Fifteen months after making its initial overture, Oracle Corp. won a key legal decision that paves the way for it to continuing pursuing its $7.7 billion unsolicited takeover of PeopleSoft, Inc.
U.S. District Court Judge Vaughn Walker ruled last Thursday that the merger would not hurt competition in the software industry, thus rejecting the premise of a Justice Department’s antitrust lawsuit that tried to block the deal, according to published reports.
The decision, in the U.S District Court for the Northern District of California, stunned investors, who bid up PeopleSoft’s shares by around 11 percent.
If Oracle completes a merger with PeopleSoft, it would become the world’s second largest maker of business applications software, trailing only Germany’s SAP AG, according to Bloomberg.
The Judge’s ruling could have widespread implications. For one thing, it could touch off a global flurry of mergers and acquisitions among makers of different kinds of business-oriented software analysts told Reuters.
What’s more, it could further spur the recently recovering overall M&A market if investment bankers and potential partners perceive a more accommodative environment for large mergers.
To be sure, the deal is by no means done. PeopleSoft’s shareholders, for instance, must approve it. PeopleSoft’s Board has unanimously rejected each of Oracle’s previous offers, including its current offer of $21 per share. On May 25, 2004, the Board concluded that offer was inadequate and did not reflect PeopleSoft’s real value.

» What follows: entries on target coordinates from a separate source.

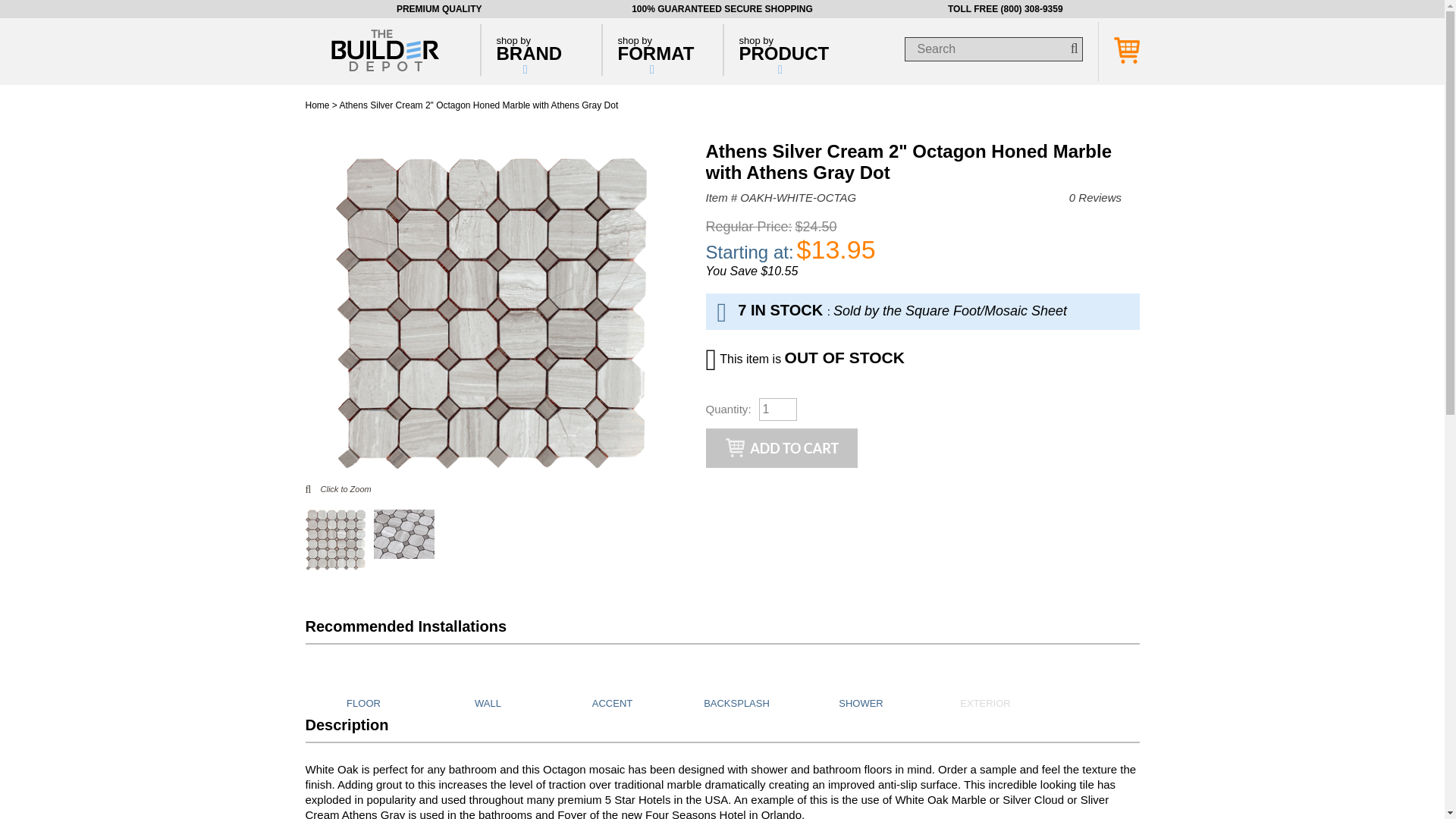
1 (777, 409)
Shop by Brand (539, 50)
Given the description of an element on the screen output the (x, y) to click on. 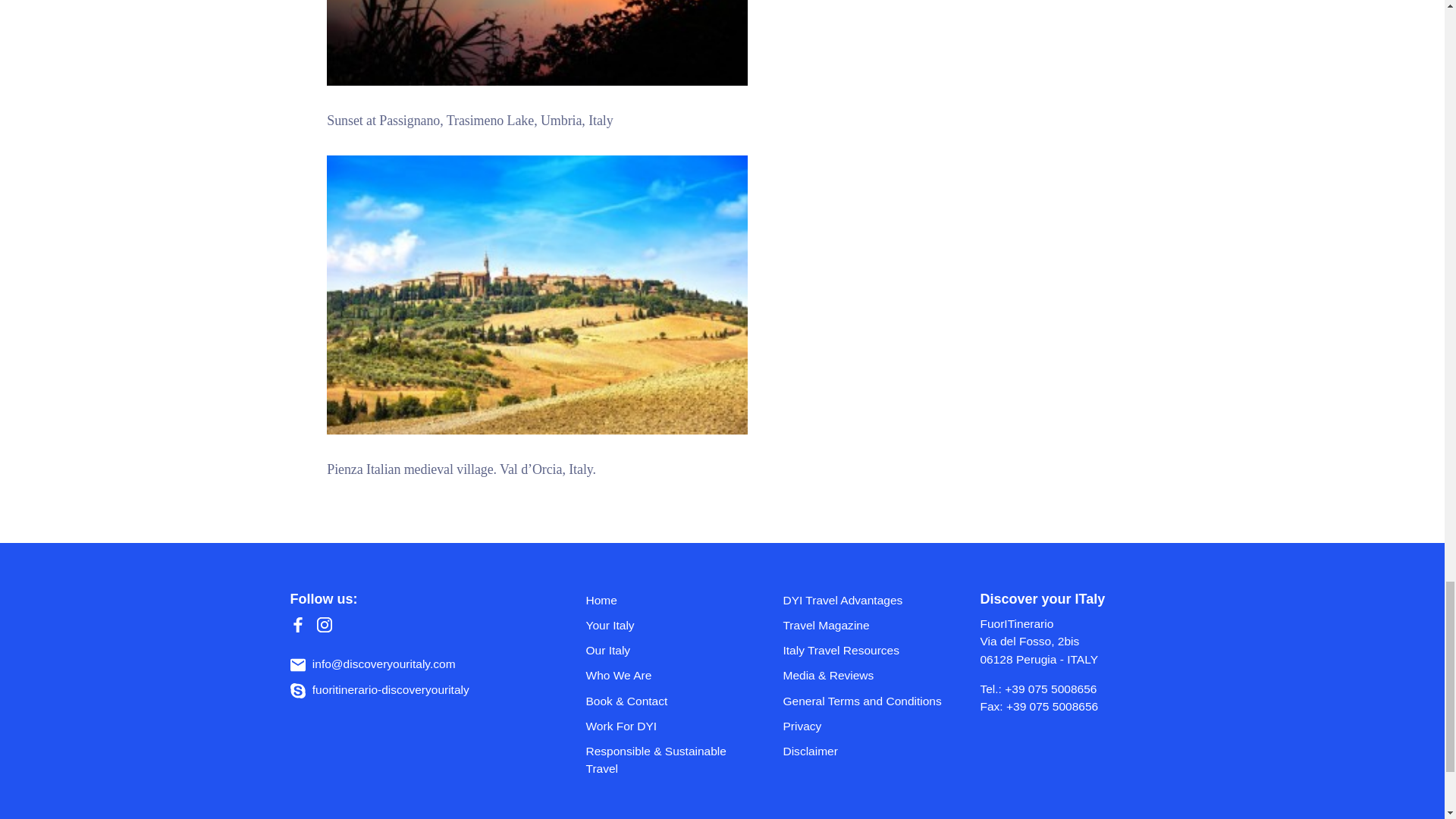
General Terms and Conditions (861, 700)
fuoritinerario-discoveryouritaly (378, 689)
Your Italy (609, 625)
Our Italy (607, 649)
Disclaimer (810, 750)
Travel Magazine (826, 625)
Work For DYI (620, 725)
Home (600, 599)
Who We Are (617, 675)
Privacy (802, 725)
Given the description of an element on the screen output the (x, y) to click on. 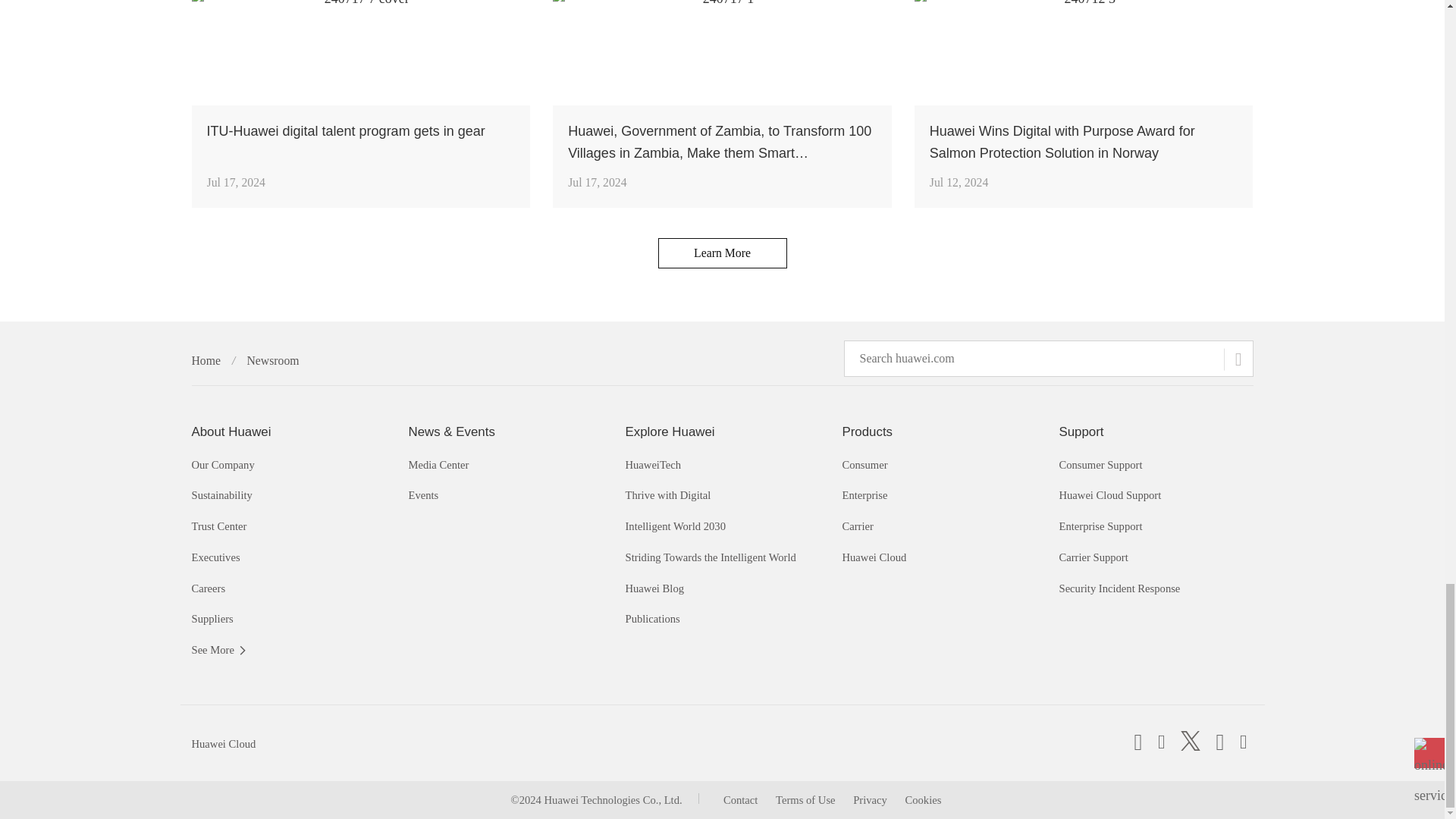
Learn More (722, 253)
Given the description of an element on the screen output the (x, y) to click on. 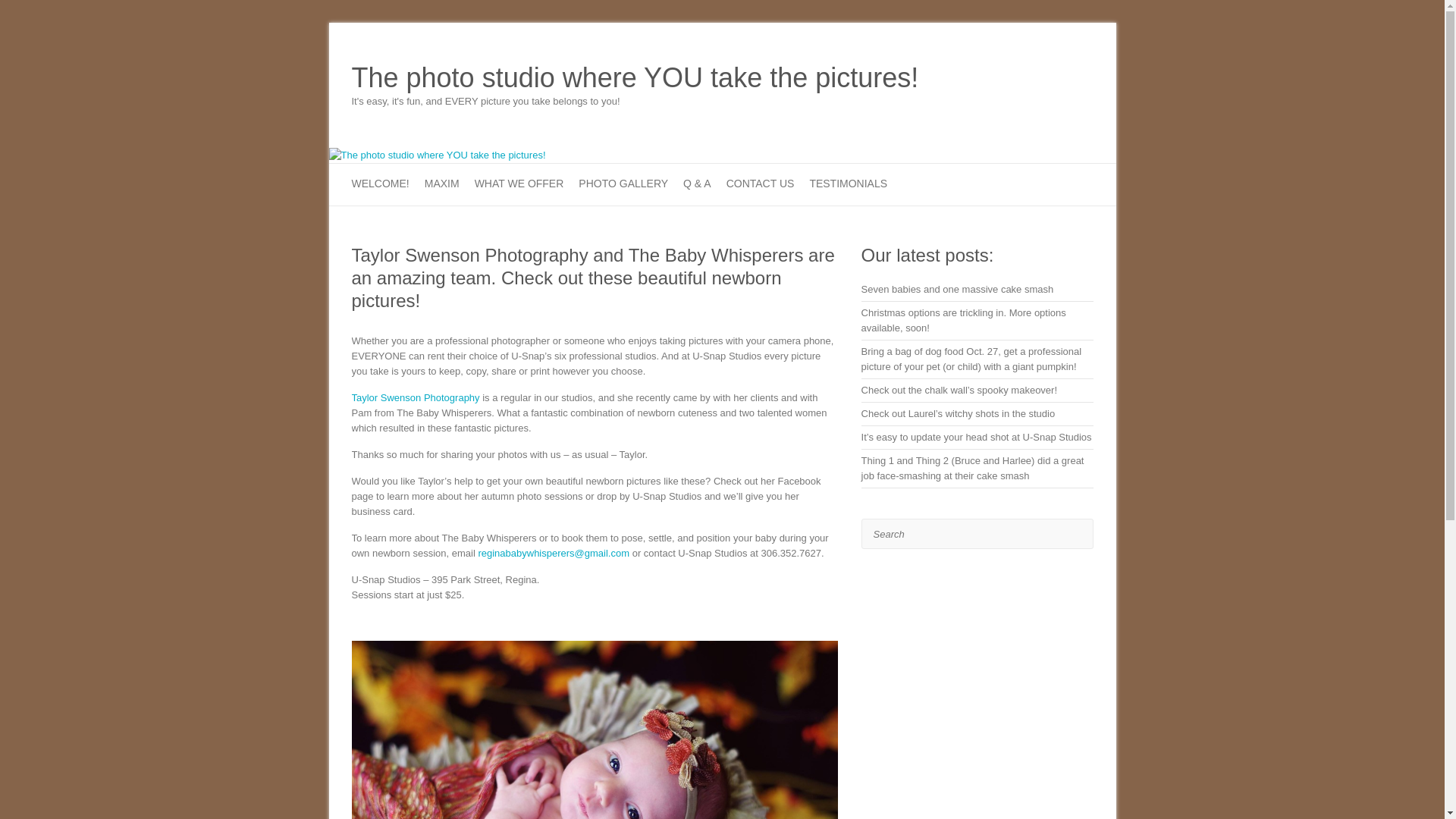
WHAT WE OFFER (519, 184)
PHOTO GALLERY (623, 184)
TESTIMONIALS (847, 184)
Taylor Swenson Photography (416, 397)
The photo studio where YOU take the pictures! (437, 154)
The photo studio where YOU take the pictures! (635, 78)
WELCOME! (380, 184)
CONTACT US (760, 184)
Seven babies and one massive cake smash (957, 288)
Given the description of an element on the screen output the (x, y) to click on. 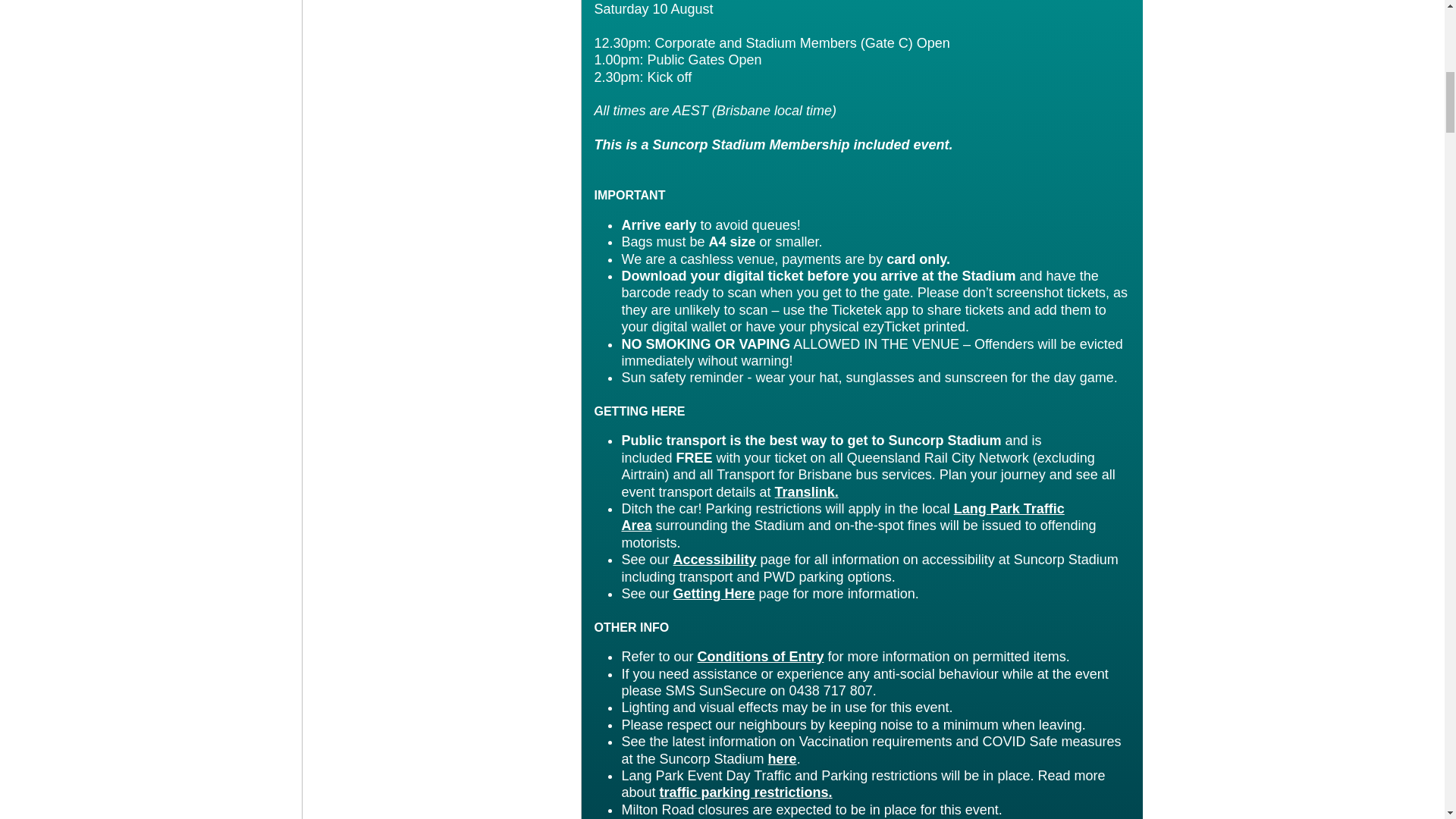
Plan your journey and see all event transport details at  (868, 482)
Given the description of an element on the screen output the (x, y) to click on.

Oracle also still needs approval from the European Commission, which in recent years has taken a narrower approach to its definition of market concentration.
Further, the US said it is considering an appeal of Walker’s ruling to the 9th U.S. Circuit Court of Appeals, according to Bloomberg. The government had argued that if Oracle and PeopleSoft were permitted to merge, Oracle would have an easier time raising prices and blunting competition.
Judge Walker, however, apparently agreed with Oracle that there are enough competitors in the business-software market.